§ Given records

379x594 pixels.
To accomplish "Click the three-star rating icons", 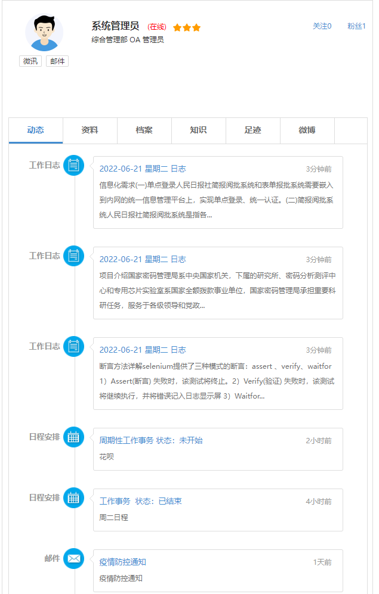I will point(187,27).
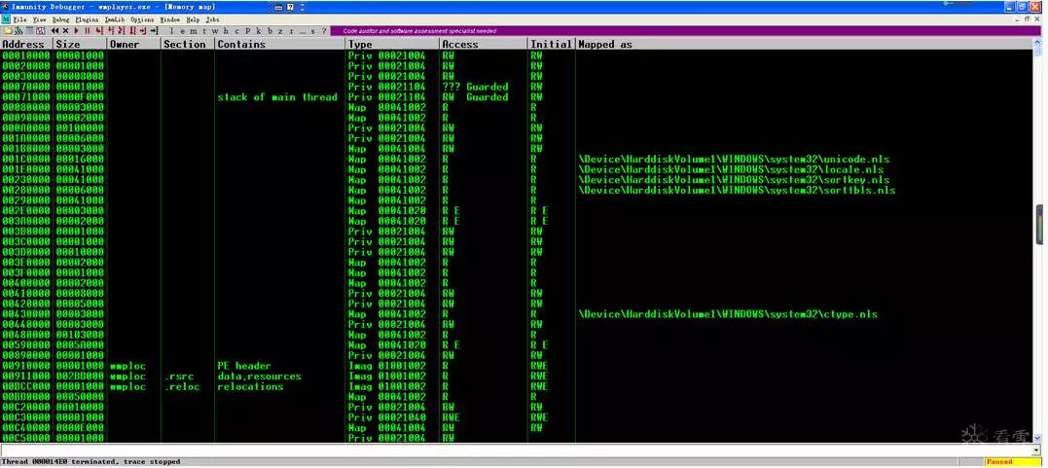The height and width of the screenshot is (468, 1048).
Task: Open the Plugins menu
Action: pyautogui.click(x=87, y=20)
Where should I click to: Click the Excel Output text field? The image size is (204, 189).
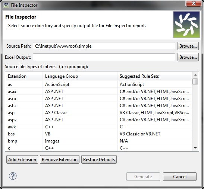(104, 57)

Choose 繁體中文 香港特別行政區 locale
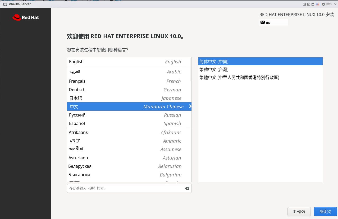click(x=260, y=77)
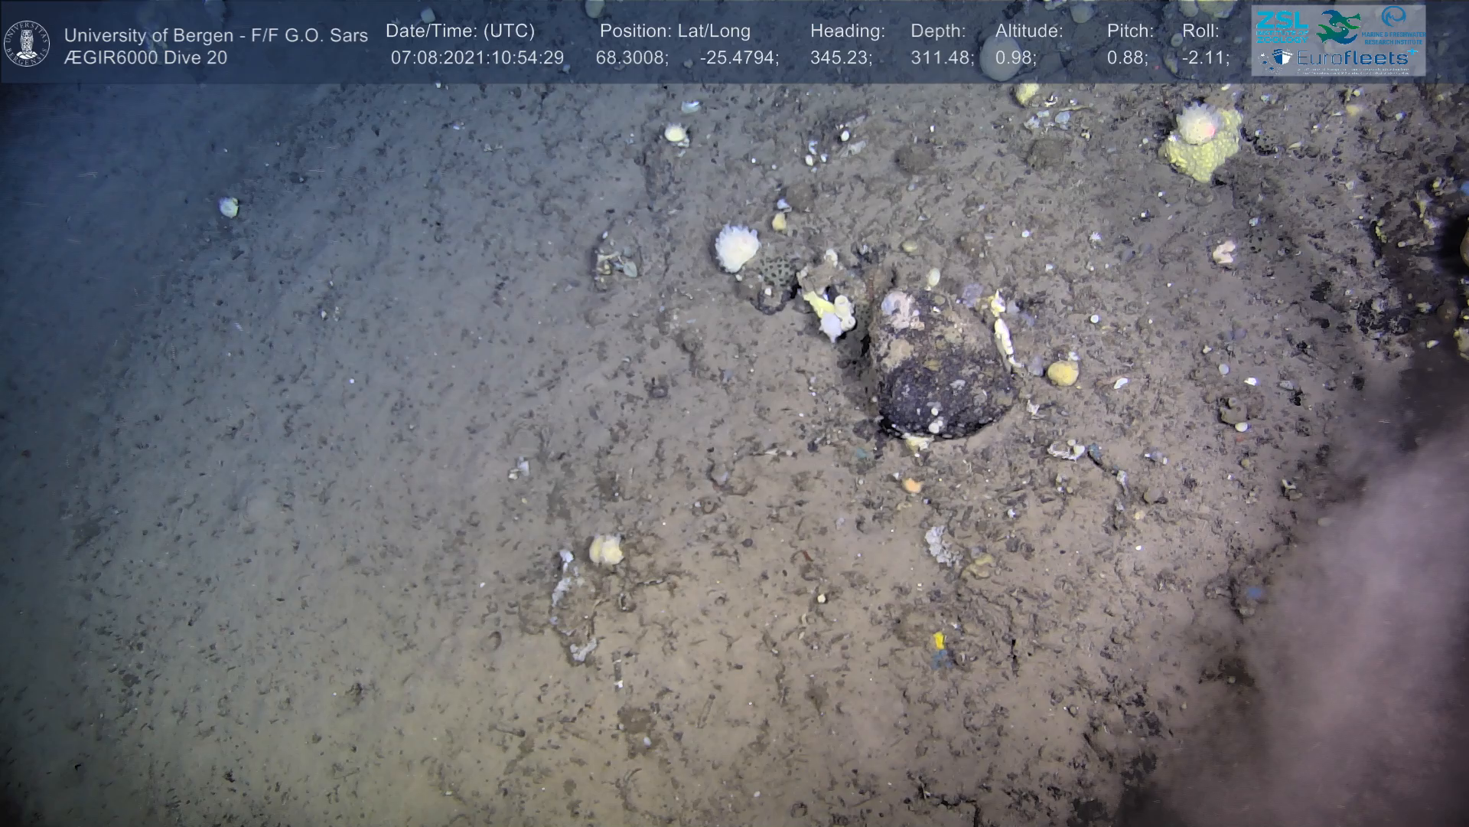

§ Task brief
Quote the lines from the one containing "Where should I" up to and including the last line above, word for word. Leave the pictures out.

§ Task solution
Where should I click to: Click the Excel Output text field? The image size is (204, 189).
(104, 57)

Choose 繁體中文 香港特別行政區 locale
click(x=260, y=77)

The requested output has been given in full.